Ecosystm Principal Advisor, Darian Bird says, “The announcement of Nutanix Clusters on Azure is another piece of the hybrid puzzle that will allow Nutanix clients to extend their private cloud environments into public infrastructure. Organisations want the control associated with a private cloud but with the flexibility to scale up and down in the public cloud. Key to hybrid cloud is an additional layer that enables applications to be shifted from one cloud to another, either to prevent lock-in or to choose the best environment depending on the circumstances.”

The deal will also broaden the sales and support experience for Microsoft and Nutanix. “Nutanix has emphasised licence portability as a key characteristic of its hybrid cloud strategy. Microsoft clients will be able to use Azure credits to pay for Nutanix software, while those already with Nutanix licences will be able to port those over to Clusters on Azure. Simplified cloud procurement will be critical for IT departments looking to optimise cloud expenditure across multiple providers.”

Bird adds, “Organisations will now be able to manage servers, containers, and data services on Nutanix HCI, on prem or in the cloud through a single control pane with Azure Arc. Microsoft has realised that producing a true hybrid cloud system requires it to manage as many types of infrastructure as possible, whether they come from niche partners or major competitors. IT departments want the choice of supplier without adding complexity to their systems.”

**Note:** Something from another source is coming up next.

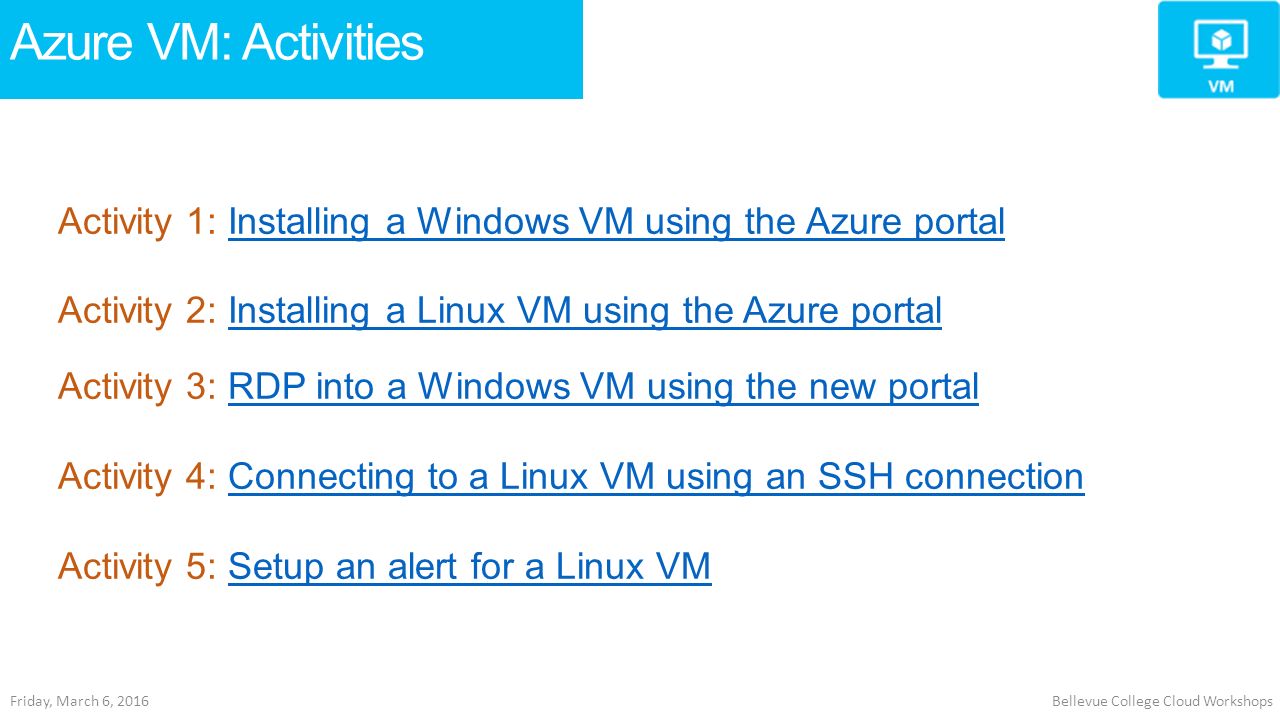Select the 'Azure VM: Activities' slide title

Nutanix Strengthening its Partner Ecosystem

“The partnership with Microsoft Azure comes only a month after Nutanix announced the general availability of Clusters on AWS. Considering Nutanix’s close connection to Google, it seems likely that it will also launch on the search giant’s cloud before long,” says Bird.

Last year, Nutanix partnered with HPE for the general availability of HPE’s integrated hybrid cloud as a service offering, HPE GreenLake for Nutanix, and the HPE ProLiant DX solution.

Earlier in the month, Nutanix launched its global partner multi-cloud program – Elevate – to bring Nutanix’s global partner ecosystem under one integrated architecture managed through consistent tools, resources and platforms, to accelerate their clients’ multi-product, multicloud roadmap in their transformation journeys.

“Nutanix has made great strides in its shift from hardware vendor to HCI provider and it’s now focused on delivering tools that enable the shift to cloud. These recent moves will help Nutanix catch up to VMware and become a viable alternative in a hybrid cloud environment,” says Bird.